The less inspiring end of the woodland border.  This is the area which was previously occupied by the Azalea which died.  I have added a couple of shrubs, some foxgloves, some anemones and I am adding plants as the year progresses to try to create a longer season of interest.

2015_04250023

The border alongside the gravel steps is beginning to fill out.  I have been adding some Dianthus right up against the step edges in the hope that they will eventually spread and soften the side of the steps.  The first group of pots are outside the shed and I think there is scope for something bigger and bolder there although the flat space is quite narrow – something to think about.  I have also started to put out pots of things running down the steps, at the moment they are pots of bulbs going over but in the summer the pelargoniums will live here.

2015_04270005

The view from the bottom path looking back towards the shed.  The camassias are now flowering and I had forgotten how many there are in the Big Border, I suspect they are starting to bulk up.  I particularly like the way they work with the Euphorbia and the Calamagrostis ‘Overdam’. I am pleased with the border so far this year as the asters are filling out and the aquilegias I added for an early summer interest seem to be doing all right.

2015_04250056

Finally the view along the middle path which shows that the grass really needs a cut although the daisies are popular with the bees.  It also demonstrates that we are poor at cutting grass which adds to the argument for removing the front lawn.  The border to the right of the path is much fuller than last year and it feels better this year since I replanted it.

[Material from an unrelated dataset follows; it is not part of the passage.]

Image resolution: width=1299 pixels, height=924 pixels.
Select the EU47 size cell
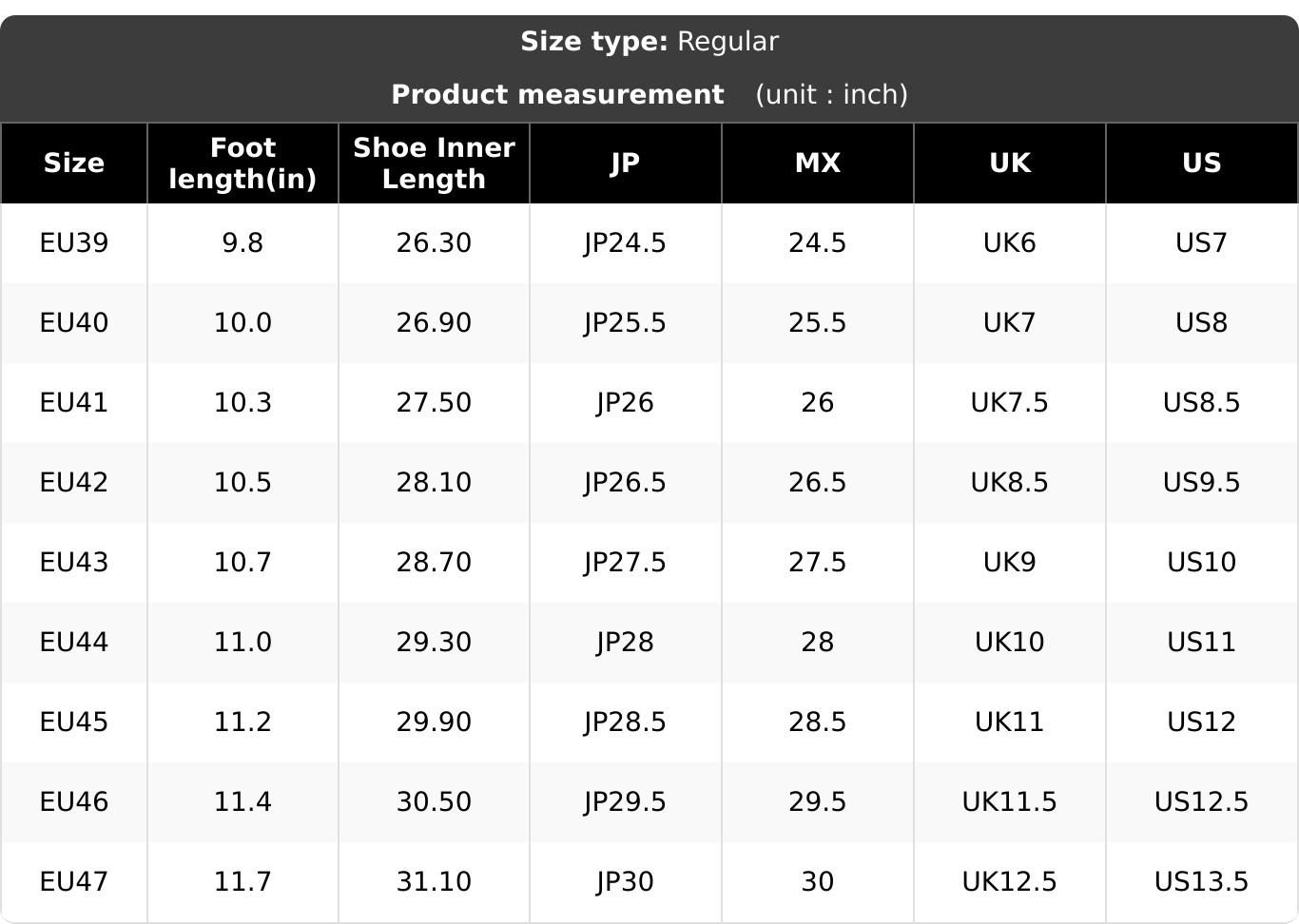pyautogui.click(x=73, y=882)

So there is my garden at the end of April.  Any one can join in with the End of Month meme and you can use it as you wish, focussing on one year or giving us a tour – whatever works for you.  Many people have found it helpful as they find it makes them look at their garden more critically.  If you would like to join in all I ask is that you link to this post in your post and leave a link to your post in the comment box below so we can all find you and come for a nose.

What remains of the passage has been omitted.